3. Tunnel Ventilation
- Primary Objective: To protect birds from severe heat stress using high-velocity wind exchange and evaporative cooling pads during hot summer periods.
- Operating Mechanism: Side-wall inlets are completely sealed. Tunnel doors or pad curtains at one end of the house open, while all available tunnel fans at the opposite end run at high capacity.
- Logic: The house transforms into a wind tunnel. Air velocity is ramped up to 2.5 – 3.0 m/s, effectively lowering the bird’s effective temperature via the wind-chill factor. If dry air velocity proves insufficient, the cooling pad pumps are triggered by automation to utilize the latent heat of vaporization, lowering the house temperature via evaporative cooling.

4. Natural Ventilation (Open Ventilation)
- Primary Objective: Utilizing natural wind patterns to achieve zero energy cost.
- Operating Mechanism: Applied in open or semi-open curtain-sided poultry housing. No mechanical fan power is utilized; air circulation relies entirely on thermal convection (warm air rising) and ambient wind pressure gradients.
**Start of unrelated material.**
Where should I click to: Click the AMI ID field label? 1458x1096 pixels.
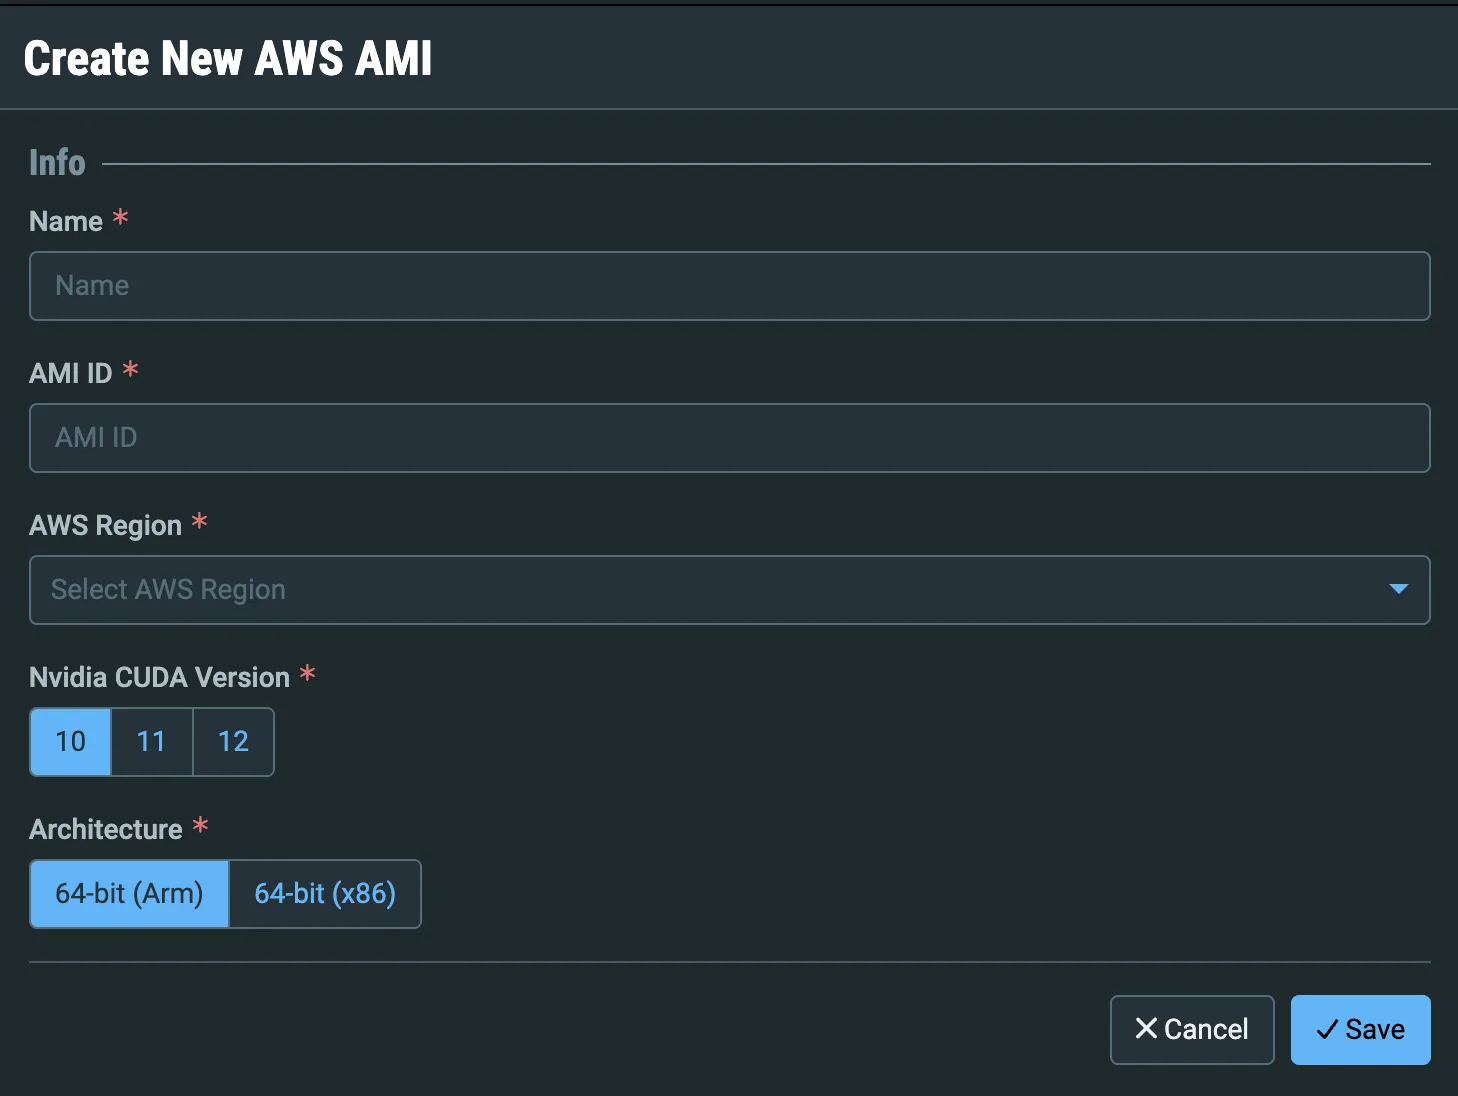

- Logic: Automation overhead is minimal, but reliance on external environmental volatility is absolute. Its probability of use in highly secure industrial integrations continues to drop due to biosecurity and climate stability constraints.
Why Natural Ventilation is Obsolete in Industrial Poultry Integrations
Natural ventilation (relying on openable side curtains), while common in traditional farming, is completely avoided in modern industrial integrations due to structural, biological, and mathematical constraints:
- 1. Unmanageable Biosecurity Risks (The Disease Factor): When curtains are opened for natural airflow, the probability of wild birds (like sparrows), rodents, or airborne vectors invading the house reaches its peak, transferring pathogens through feces or dander. In an era threatened by highly contagious viral pathogens like Avian Influenza, achieving total physical isolation via solid, negative-pressure closed-house designs is a non-negotiable biological mandate.
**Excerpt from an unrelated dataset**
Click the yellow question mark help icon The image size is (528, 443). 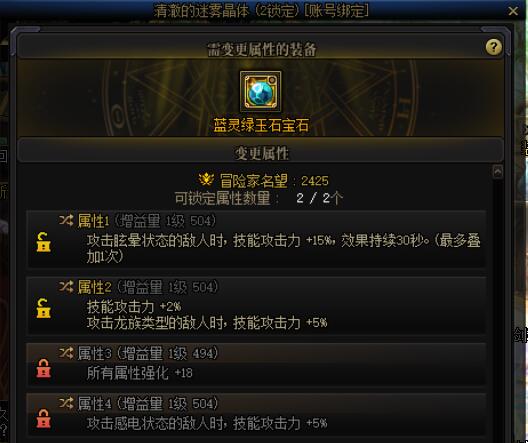pos(494,47)
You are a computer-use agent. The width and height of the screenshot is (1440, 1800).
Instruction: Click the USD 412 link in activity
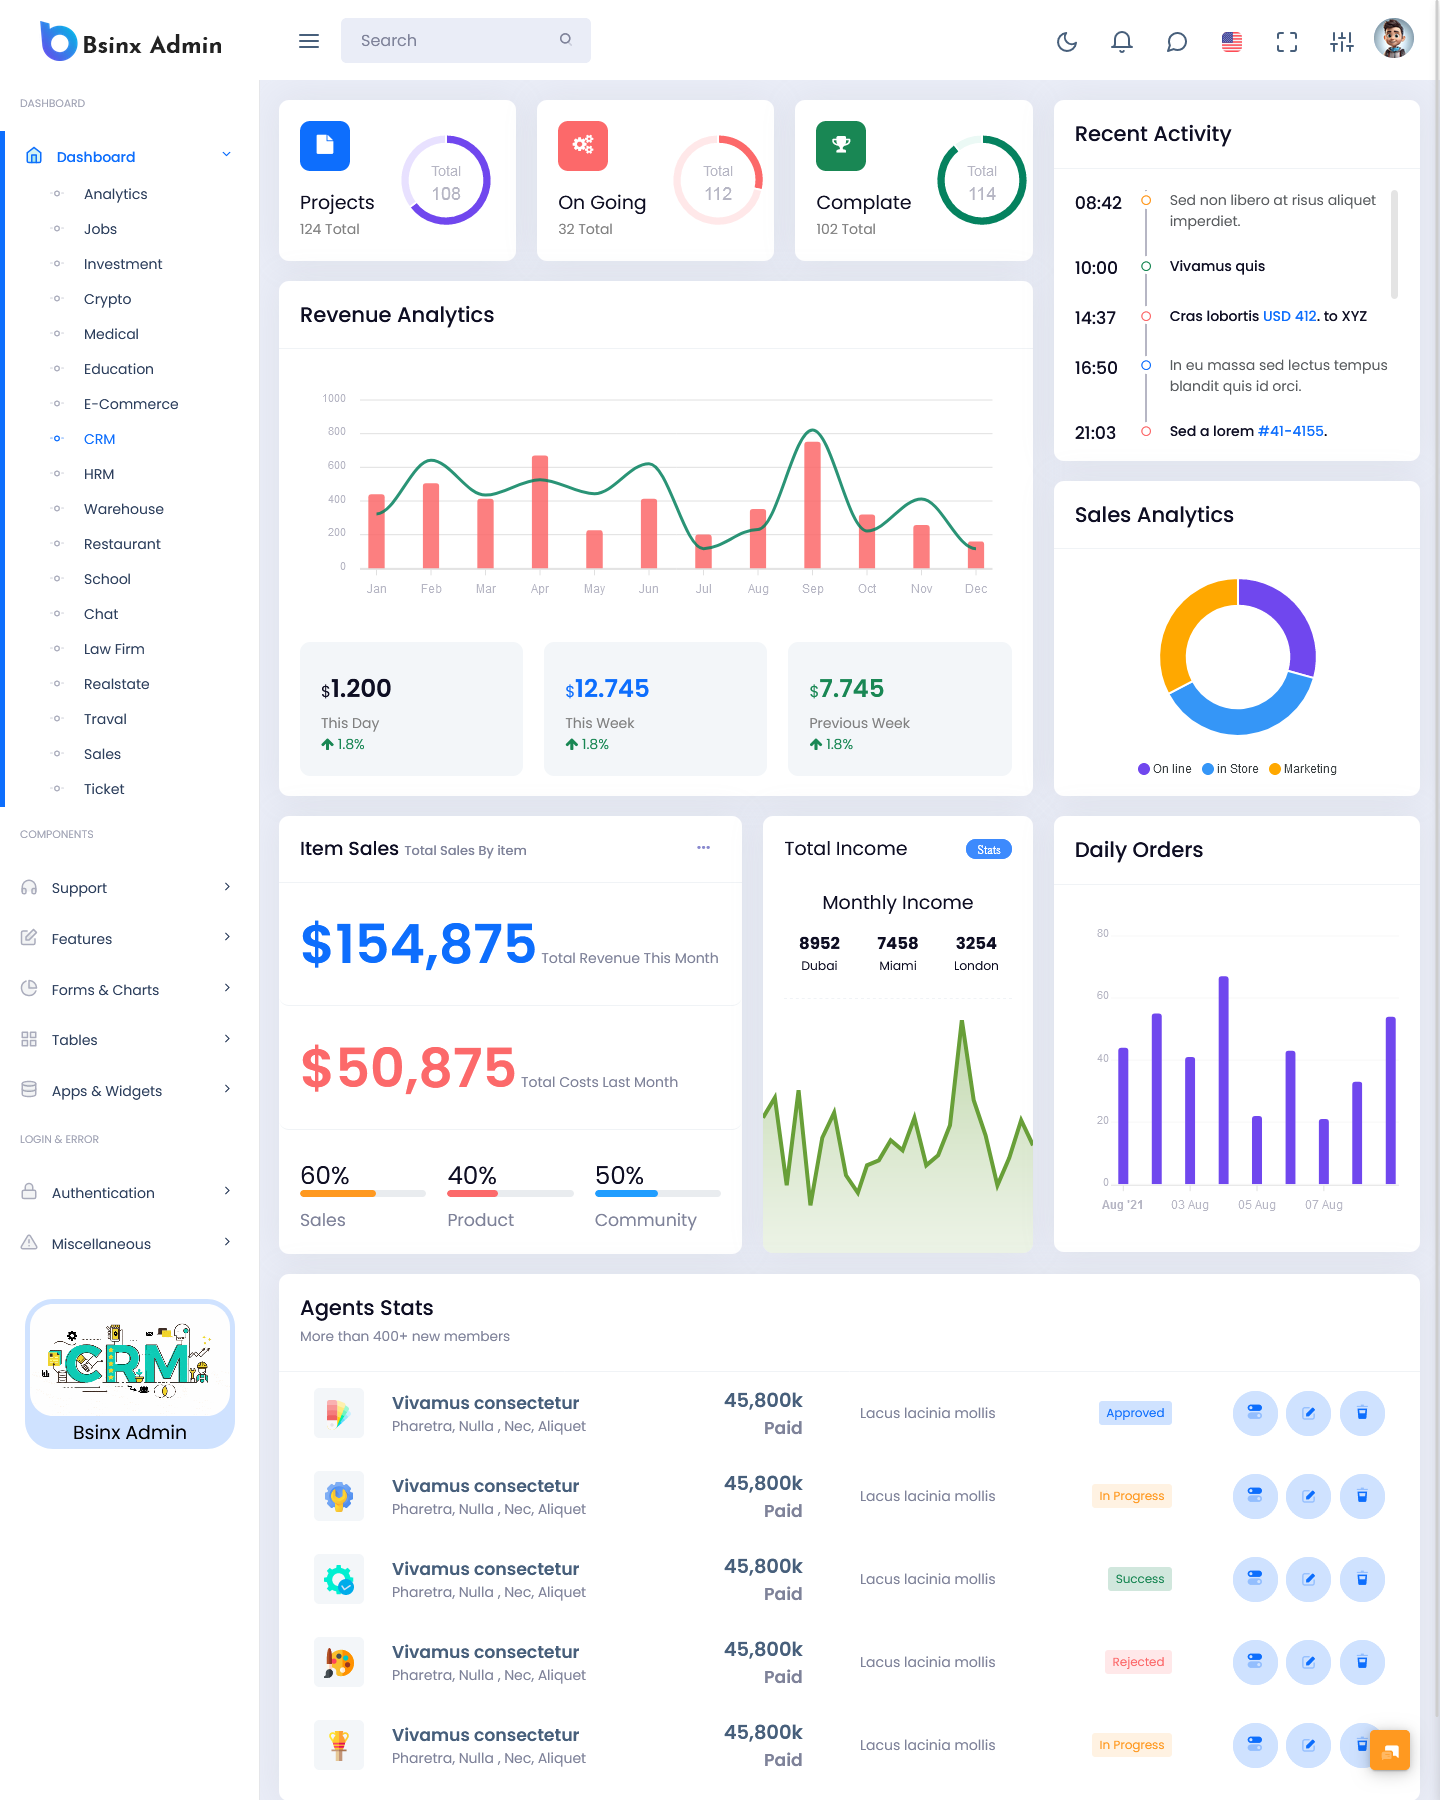tap(1290, 316)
- 2. The Zero-Control Climate Paradox: Natural ventilation depends 100% on ambient wind velocity, direction, and outdoor temperatures. A farm manager cannot control indoor ammonia or heat build-up if the wind dies down or shifts directions at midnight. Industrial scales demand homogeneous micro-climates at every square meter of the facility. Achieving homogeneity through natural drafts is mathematically impossible.
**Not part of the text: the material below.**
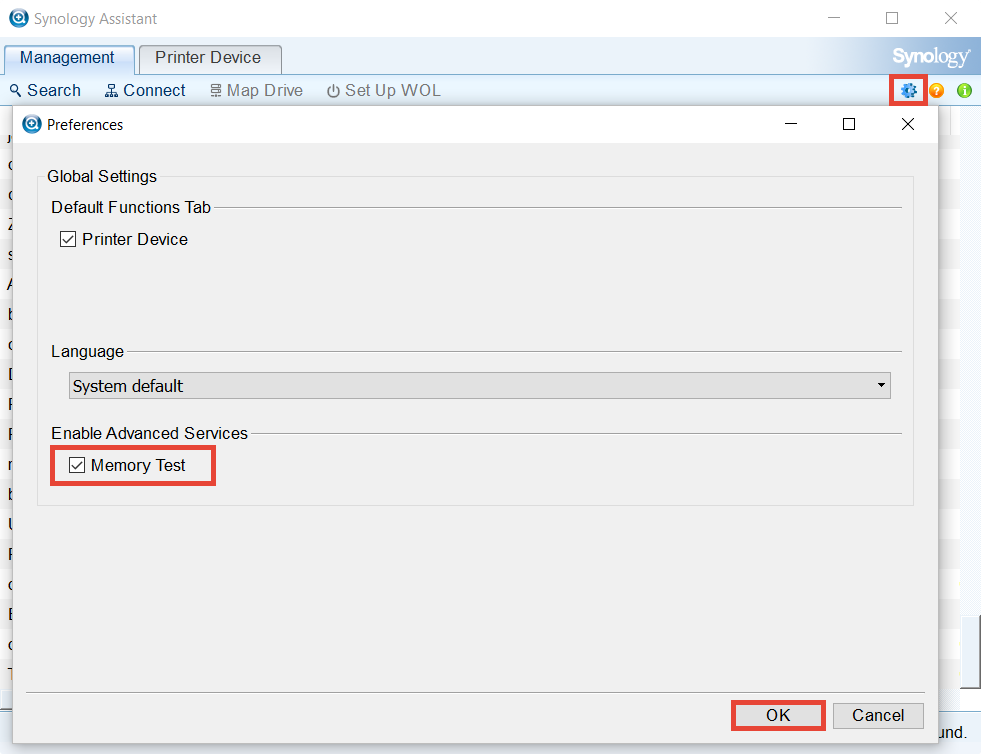Expand the Language combo box list arrow
Screen dimensions: 981x754
[881, 385]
- 3. Destruction of FCR and Flock Uniformity: If the windward side of a house is chilled while the leeward side experiences ammonia and heat stagnation, flock uniformity shatters. Chilled birds burn feed calories for thermoregulation rather than muscle accretion, while heat-stressed birds cease feeding altogether. This splits the flock’s performance curves, drastically inflating the overall FCR and delivering highly heterogeneous birds to the processing plant.
References:
1. Czarick, M., & Fairchild, B. D. (2012). Poultry housing and ventilation dynamics: Managing static pressure and air velocity lines. University of Georgia Cooperative Extension Bulletin.
2. Donald, J. (2002). Environmental Control in Poultry Houses. Poultry Housing Tips, Auburn University.
3. Anonymous (2023). Ross PS Management Handbook, Aviagen.